The social network provides a new venue for story swapping, finding old friends and keeping alive a Katonah that previously existed only in cocktail conversation and paper memories

Remember the old high school, stores like Kay’s Corner and Jonesey’s Gyp Joint and a Blue Dolphin that dished out everyday diner fare?  How about when “Fred’s” referred not to a hair salon, but an ice cream parlor on Valley Road? Were you lucky enough to ride the miniature railroad encircling Halstead Park’s backyard?

If so, you might be a Katonah Kid.

Some six hundred K-Town youths of yesteryear have regrouped on Facebook to reminisce slower, simpler times in our humble hamlet—the days when Healy’s Deli was the hotspot, Peppino’s was still the train station and your neighbor was more likely to be a butcher or auto mechanic than a lawyer or hedge fund manager.

The “Katonah Kids” page has more than 500 posts to date of schoolyard memories, local lore, searches for long lost friends and general armchair reminiscence of a seemingly picture perfect childhood hometown.
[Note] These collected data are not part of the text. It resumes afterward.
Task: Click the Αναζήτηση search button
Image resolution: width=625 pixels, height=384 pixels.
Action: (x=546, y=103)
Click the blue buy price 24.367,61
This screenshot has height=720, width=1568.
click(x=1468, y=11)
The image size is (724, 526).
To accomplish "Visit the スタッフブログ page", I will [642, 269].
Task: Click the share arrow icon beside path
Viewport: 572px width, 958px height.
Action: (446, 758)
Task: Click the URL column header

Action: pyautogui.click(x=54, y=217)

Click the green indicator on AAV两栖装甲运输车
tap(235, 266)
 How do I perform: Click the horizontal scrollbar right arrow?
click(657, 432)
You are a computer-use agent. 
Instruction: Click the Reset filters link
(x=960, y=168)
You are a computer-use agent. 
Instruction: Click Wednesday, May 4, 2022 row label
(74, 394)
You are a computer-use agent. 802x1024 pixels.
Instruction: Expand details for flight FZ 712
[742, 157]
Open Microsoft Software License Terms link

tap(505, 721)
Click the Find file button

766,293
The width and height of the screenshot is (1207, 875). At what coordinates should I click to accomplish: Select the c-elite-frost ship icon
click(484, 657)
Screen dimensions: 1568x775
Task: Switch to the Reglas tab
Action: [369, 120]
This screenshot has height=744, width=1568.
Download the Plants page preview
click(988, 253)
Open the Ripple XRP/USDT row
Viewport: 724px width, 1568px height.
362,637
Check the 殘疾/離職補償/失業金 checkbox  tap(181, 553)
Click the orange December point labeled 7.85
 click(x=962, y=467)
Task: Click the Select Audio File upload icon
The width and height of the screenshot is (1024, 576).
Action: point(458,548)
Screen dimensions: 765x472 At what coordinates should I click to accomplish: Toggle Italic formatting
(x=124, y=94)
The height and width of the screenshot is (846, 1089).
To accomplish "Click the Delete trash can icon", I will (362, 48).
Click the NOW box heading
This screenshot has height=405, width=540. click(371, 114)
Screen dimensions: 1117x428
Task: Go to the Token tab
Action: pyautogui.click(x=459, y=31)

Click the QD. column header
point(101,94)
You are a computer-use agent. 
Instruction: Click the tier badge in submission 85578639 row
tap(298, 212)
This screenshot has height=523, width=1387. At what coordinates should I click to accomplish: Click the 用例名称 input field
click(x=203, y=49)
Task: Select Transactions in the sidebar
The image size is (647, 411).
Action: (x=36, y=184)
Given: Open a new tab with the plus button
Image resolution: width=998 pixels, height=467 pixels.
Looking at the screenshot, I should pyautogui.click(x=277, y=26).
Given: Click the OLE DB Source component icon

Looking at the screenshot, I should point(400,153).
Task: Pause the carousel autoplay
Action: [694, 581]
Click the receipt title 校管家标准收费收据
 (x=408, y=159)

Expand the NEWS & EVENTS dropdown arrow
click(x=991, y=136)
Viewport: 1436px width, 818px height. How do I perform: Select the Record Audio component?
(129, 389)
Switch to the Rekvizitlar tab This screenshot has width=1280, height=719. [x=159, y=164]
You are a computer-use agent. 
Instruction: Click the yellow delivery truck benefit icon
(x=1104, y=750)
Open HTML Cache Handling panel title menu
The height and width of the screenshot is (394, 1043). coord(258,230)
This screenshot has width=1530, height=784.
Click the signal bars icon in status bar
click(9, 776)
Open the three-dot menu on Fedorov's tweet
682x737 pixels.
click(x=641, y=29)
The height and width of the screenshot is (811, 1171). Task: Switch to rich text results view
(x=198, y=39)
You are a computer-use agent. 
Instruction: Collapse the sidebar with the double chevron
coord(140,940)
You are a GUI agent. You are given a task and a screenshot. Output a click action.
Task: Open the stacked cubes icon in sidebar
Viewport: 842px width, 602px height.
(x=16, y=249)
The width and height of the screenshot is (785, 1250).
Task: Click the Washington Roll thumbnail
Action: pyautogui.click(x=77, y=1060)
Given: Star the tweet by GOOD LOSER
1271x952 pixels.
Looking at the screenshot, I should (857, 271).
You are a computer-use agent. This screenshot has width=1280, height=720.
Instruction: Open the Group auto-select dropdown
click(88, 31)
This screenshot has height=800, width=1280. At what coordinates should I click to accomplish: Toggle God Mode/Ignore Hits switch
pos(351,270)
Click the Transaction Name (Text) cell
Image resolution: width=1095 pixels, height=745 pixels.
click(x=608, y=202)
Members who moved on to distant places speak of their lives after Katonah. Others who stayed share how it just isn’t the same. Both cases spark lengthy chains of commentary.

“My dad owned the Nosegay Florist next to Kelloggs & Lawrence Hardware; he was ‘interested’ to hear it is now a lingerie shop,” wrote poster Bill Bergen.

To which Mary Chiasson responded, “Bill, the Nosegay was my favorite store as a little girl. I just loved to walk in and take deep breaths. I even thought all florist shops were called the Nosegay. Sign of the times, flowers to lingerie.”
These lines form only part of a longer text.